Collected data entries
######
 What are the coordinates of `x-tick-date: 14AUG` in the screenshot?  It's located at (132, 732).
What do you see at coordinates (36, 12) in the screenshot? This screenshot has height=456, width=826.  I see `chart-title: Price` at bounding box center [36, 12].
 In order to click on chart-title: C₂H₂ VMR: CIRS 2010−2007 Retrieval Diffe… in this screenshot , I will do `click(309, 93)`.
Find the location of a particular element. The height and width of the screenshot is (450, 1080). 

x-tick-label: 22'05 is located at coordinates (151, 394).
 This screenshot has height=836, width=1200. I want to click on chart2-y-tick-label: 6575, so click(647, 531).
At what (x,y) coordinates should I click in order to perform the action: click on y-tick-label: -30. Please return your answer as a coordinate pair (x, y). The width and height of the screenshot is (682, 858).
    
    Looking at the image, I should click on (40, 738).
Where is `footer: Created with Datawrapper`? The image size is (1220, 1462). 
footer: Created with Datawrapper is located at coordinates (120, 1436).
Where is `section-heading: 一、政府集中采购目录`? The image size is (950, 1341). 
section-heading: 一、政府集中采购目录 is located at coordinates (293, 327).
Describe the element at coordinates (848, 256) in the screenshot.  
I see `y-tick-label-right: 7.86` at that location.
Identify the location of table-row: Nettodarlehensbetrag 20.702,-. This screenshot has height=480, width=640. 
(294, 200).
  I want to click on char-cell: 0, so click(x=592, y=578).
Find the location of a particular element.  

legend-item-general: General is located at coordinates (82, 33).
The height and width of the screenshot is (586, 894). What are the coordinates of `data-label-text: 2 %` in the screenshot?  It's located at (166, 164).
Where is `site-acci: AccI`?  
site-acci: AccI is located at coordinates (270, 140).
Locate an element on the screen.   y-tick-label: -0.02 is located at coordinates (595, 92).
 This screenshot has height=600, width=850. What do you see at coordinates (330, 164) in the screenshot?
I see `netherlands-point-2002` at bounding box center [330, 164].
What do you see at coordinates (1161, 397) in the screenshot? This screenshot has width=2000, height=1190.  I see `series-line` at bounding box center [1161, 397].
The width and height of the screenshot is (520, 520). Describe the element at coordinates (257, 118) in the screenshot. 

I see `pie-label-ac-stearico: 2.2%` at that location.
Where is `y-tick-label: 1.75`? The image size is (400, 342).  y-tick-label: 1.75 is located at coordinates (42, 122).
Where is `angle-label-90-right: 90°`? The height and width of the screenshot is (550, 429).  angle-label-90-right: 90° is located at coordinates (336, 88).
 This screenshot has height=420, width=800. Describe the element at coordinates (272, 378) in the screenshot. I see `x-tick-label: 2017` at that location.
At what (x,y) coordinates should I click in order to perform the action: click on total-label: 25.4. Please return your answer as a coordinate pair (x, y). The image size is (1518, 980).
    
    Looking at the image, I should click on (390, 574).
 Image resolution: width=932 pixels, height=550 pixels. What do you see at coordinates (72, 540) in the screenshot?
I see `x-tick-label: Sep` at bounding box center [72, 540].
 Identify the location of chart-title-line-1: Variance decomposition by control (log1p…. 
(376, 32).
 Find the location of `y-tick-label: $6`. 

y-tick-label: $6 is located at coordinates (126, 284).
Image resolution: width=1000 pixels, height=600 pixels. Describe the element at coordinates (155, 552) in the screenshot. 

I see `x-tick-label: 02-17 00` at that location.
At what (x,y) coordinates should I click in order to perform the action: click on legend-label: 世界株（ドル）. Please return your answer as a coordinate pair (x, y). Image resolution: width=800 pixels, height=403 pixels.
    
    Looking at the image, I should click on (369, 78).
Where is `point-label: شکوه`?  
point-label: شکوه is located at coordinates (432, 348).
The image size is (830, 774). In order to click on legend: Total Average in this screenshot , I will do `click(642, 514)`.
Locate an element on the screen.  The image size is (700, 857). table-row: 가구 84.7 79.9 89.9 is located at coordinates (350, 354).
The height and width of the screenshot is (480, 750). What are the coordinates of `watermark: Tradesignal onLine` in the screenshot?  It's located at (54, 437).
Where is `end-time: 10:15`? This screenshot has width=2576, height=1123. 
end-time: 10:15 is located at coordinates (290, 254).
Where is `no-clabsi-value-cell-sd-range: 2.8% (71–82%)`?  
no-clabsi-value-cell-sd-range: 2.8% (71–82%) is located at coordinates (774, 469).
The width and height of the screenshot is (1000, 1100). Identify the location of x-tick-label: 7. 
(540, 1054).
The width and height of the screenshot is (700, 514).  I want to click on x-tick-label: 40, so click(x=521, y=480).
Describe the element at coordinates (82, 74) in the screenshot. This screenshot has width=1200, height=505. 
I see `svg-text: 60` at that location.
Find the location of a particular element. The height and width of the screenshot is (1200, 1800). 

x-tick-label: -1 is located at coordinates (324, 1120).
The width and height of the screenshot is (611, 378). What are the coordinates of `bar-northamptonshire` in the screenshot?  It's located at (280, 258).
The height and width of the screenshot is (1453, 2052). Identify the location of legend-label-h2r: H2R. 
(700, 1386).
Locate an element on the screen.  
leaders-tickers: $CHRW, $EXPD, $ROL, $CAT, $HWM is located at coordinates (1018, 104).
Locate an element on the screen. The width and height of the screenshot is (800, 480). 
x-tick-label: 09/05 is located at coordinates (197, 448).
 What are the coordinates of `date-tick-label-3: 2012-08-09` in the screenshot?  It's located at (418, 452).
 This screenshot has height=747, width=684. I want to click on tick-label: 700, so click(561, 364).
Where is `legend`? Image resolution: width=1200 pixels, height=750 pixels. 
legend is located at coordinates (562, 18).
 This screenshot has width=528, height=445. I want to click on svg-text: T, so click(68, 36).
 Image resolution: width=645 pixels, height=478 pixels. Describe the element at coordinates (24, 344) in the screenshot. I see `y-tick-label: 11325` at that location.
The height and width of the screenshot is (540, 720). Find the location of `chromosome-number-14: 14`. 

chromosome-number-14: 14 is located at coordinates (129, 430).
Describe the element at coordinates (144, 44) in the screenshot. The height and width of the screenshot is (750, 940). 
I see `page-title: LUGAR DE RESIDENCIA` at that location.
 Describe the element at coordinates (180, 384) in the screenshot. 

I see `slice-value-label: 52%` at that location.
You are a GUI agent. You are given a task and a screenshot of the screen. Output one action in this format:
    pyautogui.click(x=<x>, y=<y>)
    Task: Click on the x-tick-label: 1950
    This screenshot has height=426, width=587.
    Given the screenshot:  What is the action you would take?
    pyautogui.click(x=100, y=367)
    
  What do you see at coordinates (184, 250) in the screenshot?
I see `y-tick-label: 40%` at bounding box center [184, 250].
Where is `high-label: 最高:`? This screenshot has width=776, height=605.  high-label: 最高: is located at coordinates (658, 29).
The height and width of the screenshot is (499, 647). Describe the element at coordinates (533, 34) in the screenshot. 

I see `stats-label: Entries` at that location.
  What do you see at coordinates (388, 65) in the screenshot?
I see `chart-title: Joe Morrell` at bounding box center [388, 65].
######
Copy the lines of the data above verbatim, from the line containing "is (1220, 1462)." through the line containing "section-heading: 一、政府集中采购目录 is", including both of those lines.

Reply
Where is `footer: Created with Datawrapper`? The image size is (1220, 1462). 
footer: Created with Datawrapper is located at coordinates (120, 1436).
Where is `section-heading: 一、政府集中采购目录`? The image size is (950, 1341). 
section-heading: 一、政府集中采购目录 is located at coordinates (293, 327).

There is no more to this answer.